Mr Domaschenz was legally unrepresented but had help from his family and colleagues.
“Two years and nine hearings later, we won against the government’s best lawyers,” he said.
“We might not be smarter, but we were simply right and ever-so-slightly pig headed.”
He said because of a court order against PrimeSafe, he was now in the process of becoming the sole Victorian yabby farmer able to legally sell yabbies to eat.
While he was pleased with the outcome, Mr Domaschenz said he would keep fighting for a full inquiry into PrimeSafe.
“I am a very small voice with even fewer resources,” he said.

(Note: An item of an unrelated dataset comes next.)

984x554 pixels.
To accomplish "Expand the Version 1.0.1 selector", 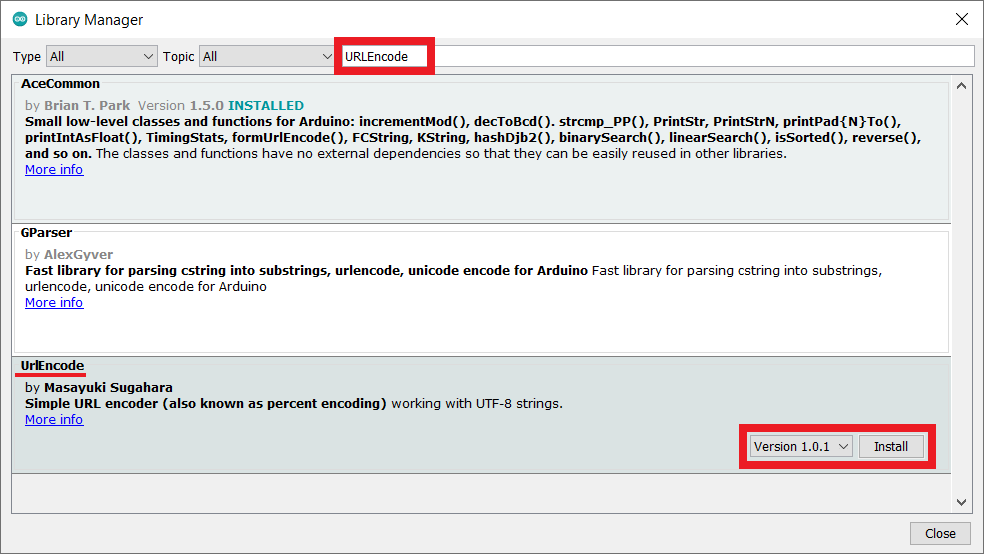I will tap(801, 447).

Mr Domaschenz said PrimeSafe regulations had caused the downfall of 213 small businesses which supplied the Victorian food industry with yabbies.
“No-one has ever been ill from eating a yabby, yet since 2004 PrimeSafe has forced the closure of every family yabby food business using the same heavy-handed, unjustified, unresearched and unscientific regulations,” he said.
A Rural and Regional Parliamentary Committee recommended in March that seafood businesses should not be regulated by PrimeSafe, following a parliamentary inquiry into the competitiveness and regulatory burden of processing standards on businesses regulated by the authority.
“I want a Royal Commission into PrimeSafe,” Mr Domaschenz said.
He has created a Facebook page called the Victorian Yabby Party.
“It is not a political organisation, but a lobby group,” he said.
“It is so hard as a small business to be heard and reinstating those businesses which have closed is a very small step.
“But many very small steps takes you a very long way.
“I want change and I won’t stop until I get it.”